Indeed, in large part because of Cheney’s presence, the committee has largely (although not entirely) stayed away from the purely partisan distraction that this exercise could have been and focused on substantive facts that members of both parties need. Most of the witnesses are Republicans who worked with or for Trump, and it undoubtedly made it easier to testify about their concerns knowing that Cheney shared their concerns from her perch on the committee.
Cheney’s efforts matter. A recent poll finds that “a majority of registered voters (53%) now say—in the wake of the House select committee’s high-profile Jan. 6 hearings—that Trump should not even be allowed to serve as president again, due to his efforts to overturn the 2020 election.” The poll also shows that Republican voters are increasingly looking for new alternatives.
It’s rare, but others have chosen the same difficult path. The late Sen. John McCain and former Sen. Joe Lieberman made a similar choice. From 2007-2008, there was a raging debate over the “surge” in Iraq, which was highly unpopular. Democrats were trying to defund the surge, and many Republicans privately wanted to, afraid of the political consequences. But proponents of the surge carried the day, because McCain, a Republican presidential candidate, and Lieberman, a heterodox Democrat, took huge political risks to publicly defend it. Their efforts to do so saved America from defeat, and Iraq from disaster. But Lieberman didn’t bother running for Senate again, having alienated much of his base. McCain was luckier. The surge proved successful, and it likely ended up helping him in the 2008 presidential primaries (how it affected the general is hard to tell), but it didn’t look like that would be the case till the last minute.

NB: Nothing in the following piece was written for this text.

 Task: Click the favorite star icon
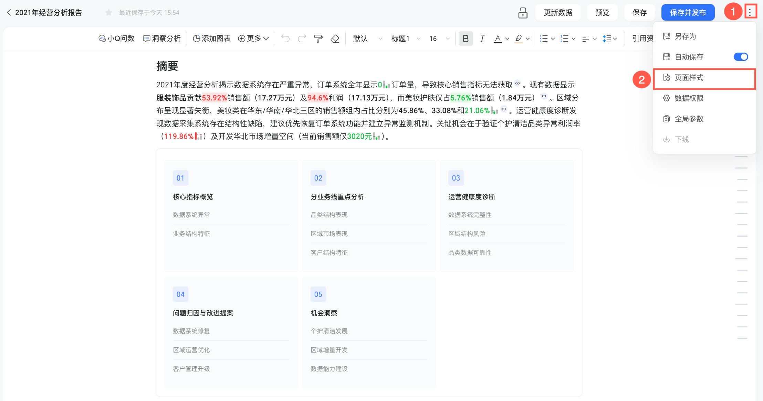pos(109,13)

Mike Pence is another who chose the road less traveled. As I’ve argued in the past, Pence’s refusal to illegally reject Biden electors on January 6, 2021, was an act of heroism. In a sense, no sitting vice president has ever had as much of an impact on the future of America than Pence did. He single-handedly halted a major constitutional crisis. Hopefully, the country will never face one again in his lifetime.
To paraphrase Captain Queenan from the Academy Award winning film The Departed, Cheney chose to be a member of Congress, to do the substance of what a legislative check on a dangerous executive looks like, rather than to simply go through the motions and appear to be a member of Congress, but having no real influence. Much as Pence’s deeds narrowly averted a constitutional crisis, Cheney is using her position to ensure we don’t face another one.
Even if it ultimately costs Cheney her seat, she’ll have made a much larger impact with her six years in Congress than most anyone else would have in 26.